Washington: Astronomers have a galaxy beside us Milk Ganges What they call a cosmic “needle in a haystack” – a A black hole It is not only classified as inactive but appears to have been born without the explosion of a dying star.
Researchers said on Monday that this differs from all other known black holes in that it “X-ray quiet” – does not emit the powerful X-ray radiation indicative of tumbling nearby material with its strong gravitational pull – and is not born in a stellar explosion called a supernova.
Black holes are objects so dense with gravity that even intense light cannot escape.
This one, with a mass at least nine times that of our Sun, was discovered in Tarantula Nebula The Large Magellanic Cloud is a region of the galaxy and is located about 160,000 light-years from Earth. A light year means light travels a distance of 5.9 trillion miles (9.5 trillion km) in one year.
An extremely bright and hot blue star with a mass about 25 times that of the Sun orbits this black hole in a stellar marriage.

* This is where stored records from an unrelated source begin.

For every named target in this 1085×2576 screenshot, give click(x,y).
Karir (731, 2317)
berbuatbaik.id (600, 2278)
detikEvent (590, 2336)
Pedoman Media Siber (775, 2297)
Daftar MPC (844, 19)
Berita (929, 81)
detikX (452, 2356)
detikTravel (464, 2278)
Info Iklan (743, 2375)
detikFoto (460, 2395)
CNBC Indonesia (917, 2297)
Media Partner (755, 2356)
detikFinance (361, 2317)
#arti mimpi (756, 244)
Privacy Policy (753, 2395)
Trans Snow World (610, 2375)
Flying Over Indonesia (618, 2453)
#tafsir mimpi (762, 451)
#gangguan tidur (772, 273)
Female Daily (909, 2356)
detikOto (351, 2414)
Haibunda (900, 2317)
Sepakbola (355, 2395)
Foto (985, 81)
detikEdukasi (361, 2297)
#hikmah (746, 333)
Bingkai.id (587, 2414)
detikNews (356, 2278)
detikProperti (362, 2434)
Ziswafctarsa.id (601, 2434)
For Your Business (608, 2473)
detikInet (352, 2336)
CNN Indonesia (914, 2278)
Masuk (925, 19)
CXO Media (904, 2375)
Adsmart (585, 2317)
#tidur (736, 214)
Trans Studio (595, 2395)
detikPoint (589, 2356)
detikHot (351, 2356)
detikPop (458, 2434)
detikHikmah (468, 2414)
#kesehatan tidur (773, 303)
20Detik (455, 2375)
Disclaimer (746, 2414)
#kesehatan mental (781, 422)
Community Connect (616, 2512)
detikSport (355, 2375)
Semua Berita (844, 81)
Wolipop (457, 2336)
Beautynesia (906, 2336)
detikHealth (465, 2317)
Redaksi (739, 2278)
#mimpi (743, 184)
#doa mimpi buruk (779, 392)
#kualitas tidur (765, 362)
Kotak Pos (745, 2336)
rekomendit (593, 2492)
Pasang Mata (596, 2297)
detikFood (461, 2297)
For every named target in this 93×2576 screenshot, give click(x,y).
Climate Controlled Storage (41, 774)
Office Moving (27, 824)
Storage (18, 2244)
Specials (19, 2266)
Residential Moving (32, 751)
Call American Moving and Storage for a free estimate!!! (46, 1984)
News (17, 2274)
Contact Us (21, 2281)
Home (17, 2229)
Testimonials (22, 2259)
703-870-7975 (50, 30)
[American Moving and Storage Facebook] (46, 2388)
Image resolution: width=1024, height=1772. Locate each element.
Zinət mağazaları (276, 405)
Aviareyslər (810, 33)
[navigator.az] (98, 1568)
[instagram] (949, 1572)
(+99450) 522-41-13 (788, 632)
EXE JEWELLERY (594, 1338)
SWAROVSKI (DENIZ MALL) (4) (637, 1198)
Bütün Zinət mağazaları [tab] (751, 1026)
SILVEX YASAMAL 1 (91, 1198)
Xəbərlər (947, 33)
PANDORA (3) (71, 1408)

This so-called binary system has been named VFTS 243. Researchers believe that the companion star will also eventually become a black hole and merge with another.
Passive black holes, which are considered relatively common, are difficult to detect because they interact so little with their surroundings. A number of previously proposed candidates have been debunked with further studies, including by members of the team that uncovered this one.
“The challenge is to find those things,” said Tomer Schöner, a research fellow in astronomy at the University of Amsterdam, lead author of the study published in the journal Nature Astronomy. “We identified a needle in a haystack.”
The discovery is the first of its kind after astronomers have been searching for decades, said Karim Al-Badri, an astronomer at the Harvard and Smithsonian Center for Astrophysics and study co-author.
The researchers used six years of observations from the European Southern Observatory’s Very Large Telescope in Chile.
There are different categories of black holes. The smallest, like the newly discovered ones, are so-called stellar-mass black holes that form from the collapse of massive individual stars at the end of their life cycles. Most galaxies also have intermediate-mass black holes at their centers, as well as massive supermassive black holes.
“Black holes are intrinsically dark objects. They don’t emit any light. So, to detect black holes, we usually look at binary systems in which we see a bright star orbiting for a second, which is undetected.” Study co-author Julia Bodensteiner, a postdoctoral research fellow at the European Southern Observatory in Munich.
It is generally believed that the collapse of massive stars into black holes is associated with powerful supernova explosions. In this case, a star with perhaps 20 times the mass of our Sun blasts some of its material into space on its death knell, then collapses in on itself without exploding.
The shape of its orbit with that of its companion provides evidence of a lack of outbursts.
“The system’s orbit is almost perfectly circular,” Shaner said.
If a supernova had occurred, the force of the blast would have kicked the newly formed black hole in a random direction and produced an elliptical rather than circular orbit, Shennar added.
Black holes can be brutally monstrous, with any material – gas, dust and stars – wandering in their gravitational pull.
“Black holes can only become brutally monstrous if they have something close enough that they can eat. Normally, we detect them if they are receiving material from a companion star, a process we call accretion,” said Bodensteiner. was
“In so-called passive black hole systems, the companion is so far away that material does not gather around the black hole to heat up and emit X-rays. Instead, it is immediately swallowed by the black hole,” added Schenar.